Mohon tunggu...
Marlistya Citraningrum
Marlistya Citraningrum Mohon Tunggu... Lainnya - Pekerja Millennial

Biasa disapa Citra. Foto dan tulisannya emang agak serius sih ya. Semua foto yang digunakan adalah koleksi pribadi, kecuali bila disebutkan sumbernya. Akun Twitter dan Instagramnya di @mcitraningrum. Kontak: m.citraningrum@gmail.com.

Selanjutnya

Tutup

Humaniora Pilihan

Menjaga Energi untuk Negeri

31 Desember 2015   23:28 Diperbarui: 31 Desember 2015   23:55 172
+
Laporkan Konten
Laporkan Akun
Kompasiana adalah platform blog.
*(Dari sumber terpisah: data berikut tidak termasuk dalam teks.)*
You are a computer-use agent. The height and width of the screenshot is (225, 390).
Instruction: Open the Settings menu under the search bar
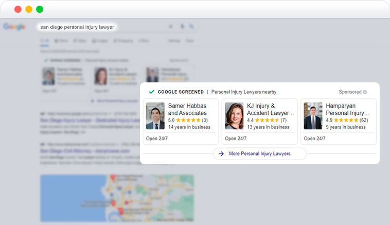[x=174, y=40]
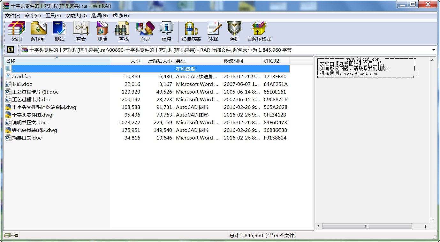Open the 文件(F) menu
The width and height of the screenshot is (440, 242).
[13, 16]
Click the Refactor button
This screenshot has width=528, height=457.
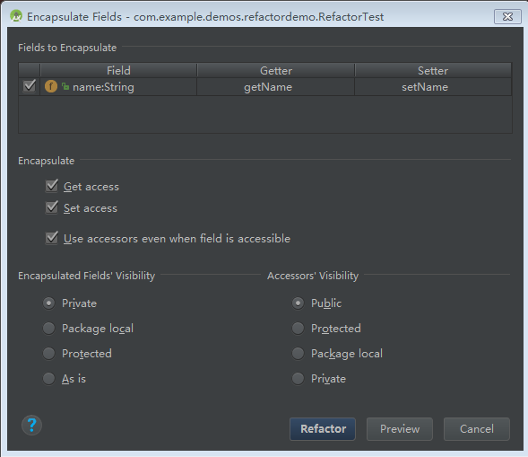click(323, 429)
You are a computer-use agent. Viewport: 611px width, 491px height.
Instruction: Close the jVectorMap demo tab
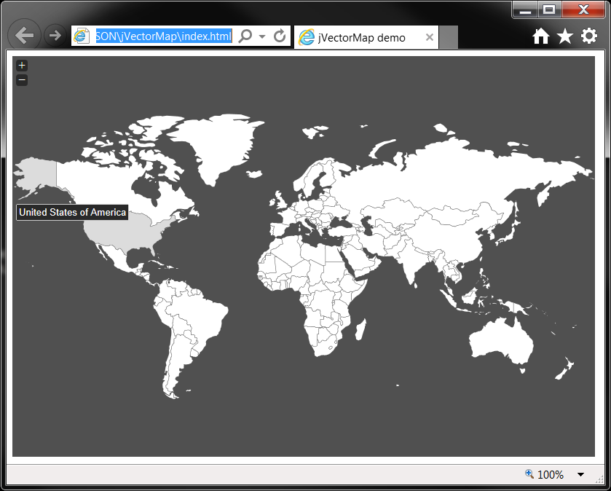(x=429, y=36)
Konten ini menjadi tanggung jawab bloger dan tidak mewakili pandangan redaksi Kompas.

“Citra, harga BBM di Indonesia murah ya?” seorang teman bertanya ketika saya masih tinggal di sana. Saat itu harga bensin di Taiwan besarnya dua kali lipat harga bensin di Indonesia. Mendengar jawaban saya, dia berujar, “Enak ya jadi negara penghasil minyak, harga bensin bisa lebih murah.”
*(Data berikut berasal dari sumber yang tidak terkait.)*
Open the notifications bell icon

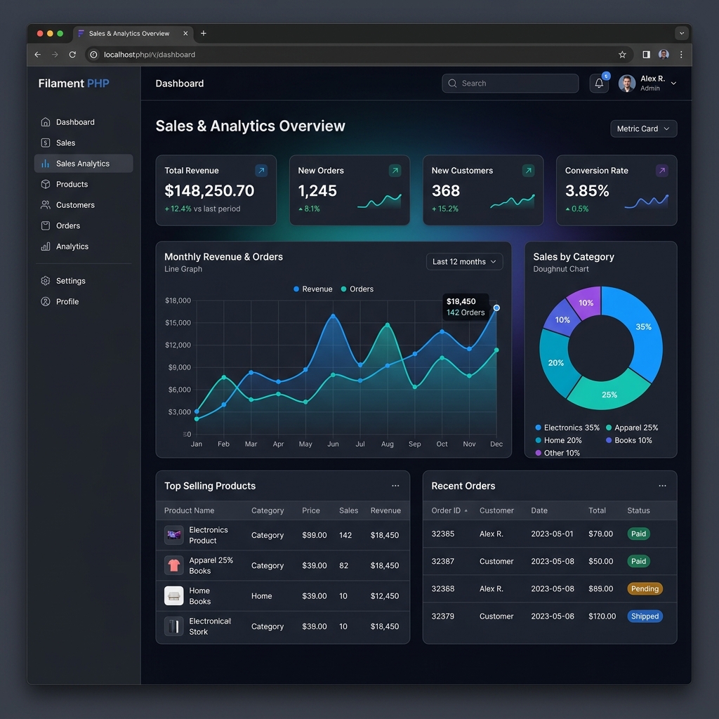(x=598, y=84)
Pertanyaan itu muncul karena dia (saat itu) tahu bahwa Indonesia merupakan negara produsen bahan bakar fosil, salah satunya minyak bumi. Yang dikatakannya dengan”enak” sehubungan dengan harganya yang murah sebenarnya tidak berhubungan secara langsung dengan produksi minyak karena selama ini kita dilindungi subsidi. Tapi memang bukan itu poinnya. Dia iri, iri pada negara kita yang kaya.

Taiwan, negara berpenduduk sekitar 25 juta jiwa itu memang tak memiliki kekayaan sumber daya alam seperti Indonesia. Sebagian besar konsumsi energinya disuplai oleh bahan bakar impor, dan Indonesia adalah pengekspor batu bara terbesar untuk Taiwan. Lebih dari 90% bahan bakar untuk negara kecil itu ditopang oleh impor minyak dan batu bara, sisanya dari pembangkit energi tenaga nuklir dan energi terbarukan.

Dengan statistik seperti itu, jika saya orang Taiwan, saya khawatir luar biasa. Apa jadinya bila pasokan bahan bakar fosil terhambat? Apa jadinya bila cadangan bahan bakar dunia menipis?

Menariknya, mereka justru termotivasi. Mereka fokus pada pengembangan sumber energi alternatif, mulai dari tenaga surya, electric vehicles, tenaga angin, waste-to-energy power plant, hingga biofuel.

Bagaimana dengan Indonesia?

Ini Tentang Kapan, Bukan Lagi Jika

Semenjak Revolusi Industri, eksploitasi bahan bakar fosil naik tajam. Dalam 200 tahun terakhir, kita sudah menghabiskan bahan bakar fosil dalam jumlah yang sangat besar dan kini kita menyadari bahwa kekayaan alam ini akan habis. Indonesia sendiri memiliki cadangan minyak dan gas alam sebesar 22 miliar barrel, namun hanya sekitar 4 miliar barrel yang dapat kita ambil. Banyak? Jangan salah. Jumlah “besar” itu hanya setara dengan 10 tahun produksi minyak dan 50 tahun produksi gas. Cadangan bahan bakar fosil kita finite, terbatas, and it is only a matter of when we will run out of it – not if.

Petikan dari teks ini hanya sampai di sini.